Campus Traffic and Common Network Issues
Layer 1 - The Physical Layer
Most modern campuses have installed switched networks but there remain sections of some networks that have hubs or co-axial cabling with repeaters. Because these networks are built on protocols that accept collisions, and hence congestion, as a normal part of network life, their traffic forwarding algorithms will back off from sending frames in the face of congestion.
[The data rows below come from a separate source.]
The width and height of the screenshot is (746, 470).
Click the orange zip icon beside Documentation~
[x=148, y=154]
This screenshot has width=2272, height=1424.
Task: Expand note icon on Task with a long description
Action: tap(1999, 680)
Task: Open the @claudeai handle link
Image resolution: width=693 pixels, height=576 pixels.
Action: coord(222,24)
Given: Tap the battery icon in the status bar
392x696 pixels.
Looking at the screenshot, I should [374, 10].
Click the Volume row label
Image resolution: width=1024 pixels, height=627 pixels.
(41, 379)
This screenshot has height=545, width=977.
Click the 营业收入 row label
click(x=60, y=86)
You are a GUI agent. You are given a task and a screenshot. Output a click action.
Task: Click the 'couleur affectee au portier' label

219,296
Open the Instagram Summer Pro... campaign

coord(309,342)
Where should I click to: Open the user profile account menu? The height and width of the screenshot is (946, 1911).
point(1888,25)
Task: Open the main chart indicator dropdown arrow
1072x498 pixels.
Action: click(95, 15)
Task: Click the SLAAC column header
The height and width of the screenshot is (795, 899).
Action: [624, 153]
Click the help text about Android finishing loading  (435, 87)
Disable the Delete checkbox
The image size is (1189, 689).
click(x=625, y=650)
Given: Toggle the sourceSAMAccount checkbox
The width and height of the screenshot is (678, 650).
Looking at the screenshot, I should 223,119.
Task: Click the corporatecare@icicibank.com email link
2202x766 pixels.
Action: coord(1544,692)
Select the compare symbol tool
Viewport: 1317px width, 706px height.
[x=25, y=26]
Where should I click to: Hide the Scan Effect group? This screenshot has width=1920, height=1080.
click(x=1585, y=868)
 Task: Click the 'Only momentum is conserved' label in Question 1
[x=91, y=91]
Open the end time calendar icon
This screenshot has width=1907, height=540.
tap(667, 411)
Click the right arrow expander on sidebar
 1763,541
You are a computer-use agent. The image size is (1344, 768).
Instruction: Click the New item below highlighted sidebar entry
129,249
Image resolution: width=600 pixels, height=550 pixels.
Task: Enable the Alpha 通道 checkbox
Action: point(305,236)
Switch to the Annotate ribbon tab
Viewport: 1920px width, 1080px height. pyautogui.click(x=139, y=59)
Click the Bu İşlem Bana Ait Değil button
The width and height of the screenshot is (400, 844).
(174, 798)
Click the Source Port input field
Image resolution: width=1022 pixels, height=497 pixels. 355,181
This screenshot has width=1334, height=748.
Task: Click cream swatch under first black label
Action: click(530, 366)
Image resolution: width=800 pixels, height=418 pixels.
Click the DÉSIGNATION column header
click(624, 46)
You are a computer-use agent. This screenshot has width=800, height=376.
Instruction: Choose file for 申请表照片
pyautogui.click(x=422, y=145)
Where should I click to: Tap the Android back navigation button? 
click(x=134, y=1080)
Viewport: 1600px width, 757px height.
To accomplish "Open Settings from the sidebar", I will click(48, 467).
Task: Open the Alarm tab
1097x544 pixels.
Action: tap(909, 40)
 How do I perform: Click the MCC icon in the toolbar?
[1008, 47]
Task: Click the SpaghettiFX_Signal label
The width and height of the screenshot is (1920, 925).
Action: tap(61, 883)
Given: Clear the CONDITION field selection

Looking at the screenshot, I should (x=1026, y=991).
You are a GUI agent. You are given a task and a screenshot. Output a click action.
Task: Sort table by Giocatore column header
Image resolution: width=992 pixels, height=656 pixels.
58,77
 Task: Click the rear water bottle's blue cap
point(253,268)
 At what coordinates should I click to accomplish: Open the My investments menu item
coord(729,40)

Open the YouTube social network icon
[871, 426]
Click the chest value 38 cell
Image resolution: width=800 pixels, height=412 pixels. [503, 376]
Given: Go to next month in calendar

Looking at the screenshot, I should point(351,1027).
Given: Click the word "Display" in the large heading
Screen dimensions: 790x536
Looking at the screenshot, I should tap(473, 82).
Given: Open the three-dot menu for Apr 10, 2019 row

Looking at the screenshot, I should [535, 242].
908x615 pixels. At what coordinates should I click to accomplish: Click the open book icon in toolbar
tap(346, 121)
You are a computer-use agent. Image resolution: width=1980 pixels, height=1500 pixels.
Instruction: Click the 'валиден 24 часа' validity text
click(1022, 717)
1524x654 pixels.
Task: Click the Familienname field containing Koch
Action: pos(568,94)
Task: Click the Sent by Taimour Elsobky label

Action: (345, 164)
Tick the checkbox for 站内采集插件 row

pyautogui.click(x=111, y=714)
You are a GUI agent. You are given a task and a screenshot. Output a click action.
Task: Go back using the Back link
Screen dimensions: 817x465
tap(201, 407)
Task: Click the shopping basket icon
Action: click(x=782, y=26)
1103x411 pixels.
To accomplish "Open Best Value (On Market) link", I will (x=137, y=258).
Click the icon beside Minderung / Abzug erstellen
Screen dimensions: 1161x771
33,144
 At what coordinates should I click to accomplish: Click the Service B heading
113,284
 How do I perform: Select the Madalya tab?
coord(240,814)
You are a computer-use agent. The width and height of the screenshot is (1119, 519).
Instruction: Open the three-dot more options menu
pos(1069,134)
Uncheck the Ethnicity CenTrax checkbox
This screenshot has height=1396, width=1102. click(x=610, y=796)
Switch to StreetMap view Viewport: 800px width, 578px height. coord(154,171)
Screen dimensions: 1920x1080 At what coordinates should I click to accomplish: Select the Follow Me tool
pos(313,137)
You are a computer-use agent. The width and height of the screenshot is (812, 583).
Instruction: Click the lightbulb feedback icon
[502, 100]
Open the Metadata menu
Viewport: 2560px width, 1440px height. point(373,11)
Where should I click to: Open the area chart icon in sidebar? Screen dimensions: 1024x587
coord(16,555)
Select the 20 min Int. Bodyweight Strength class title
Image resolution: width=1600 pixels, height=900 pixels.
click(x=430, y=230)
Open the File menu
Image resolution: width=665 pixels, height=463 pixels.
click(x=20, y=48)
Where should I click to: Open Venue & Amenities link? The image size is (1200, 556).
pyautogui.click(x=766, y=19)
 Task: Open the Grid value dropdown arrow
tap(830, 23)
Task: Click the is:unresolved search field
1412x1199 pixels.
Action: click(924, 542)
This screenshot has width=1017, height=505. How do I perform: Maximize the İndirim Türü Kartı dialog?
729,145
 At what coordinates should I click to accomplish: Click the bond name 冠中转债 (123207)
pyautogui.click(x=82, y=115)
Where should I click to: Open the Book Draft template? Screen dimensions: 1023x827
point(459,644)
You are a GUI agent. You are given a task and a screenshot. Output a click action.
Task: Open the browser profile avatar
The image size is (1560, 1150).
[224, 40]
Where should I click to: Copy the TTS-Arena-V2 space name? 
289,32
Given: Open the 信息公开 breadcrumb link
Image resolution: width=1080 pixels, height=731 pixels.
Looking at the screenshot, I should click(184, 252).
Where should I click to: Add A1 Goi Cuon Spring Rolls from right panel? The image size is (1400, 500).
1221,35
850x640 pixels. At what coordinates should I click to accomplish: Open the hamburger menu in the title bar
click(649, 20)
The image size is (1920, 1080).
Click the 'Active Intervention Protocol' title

This, added to the relatively low percentage load that a link will handle before retries and retransmission overload a segment, dictates that non-switched networks are not generally suitable for the demands that real-time videoconferencing traffic makes on the infrastructure. t is highly recommended that H.323 systems, and indeed any real-time application, should be deployed in a purely switched network. Some introductory material on building switched networks can be found from (Cisco, 2003a) or (Long, 2002).
Layer 2 and 3 Issues
Whilst a switched environment has huge benefits over repeated networks, there are still limitations on size and scale and there are certain commonly found issues that may, or may not, be causing problems – but should be monitored. These issues are discussed below.
Speed and Duplex Settings
A major benefit of a switched environment – and UTP cabling – is that it allows the network to transport Ethernet frames highly efficiently, even when there is significant traffic – and even congestion – in a network.
Most NICs will now drive frames at the rate of 100Mbit/s (or 1Gbit/s) dependent on both the network media the NIC is connected to, and what is at the other end of that media (usually a port on a switch or router). On most network equipment, different ports can be set to transport frames at different speed settings, according to the capabilities of the host that the particular port is attached to. The main issue here is that on most ports there are two available options to select for the speed setting: 10Mbit/s or 100Mbit/s.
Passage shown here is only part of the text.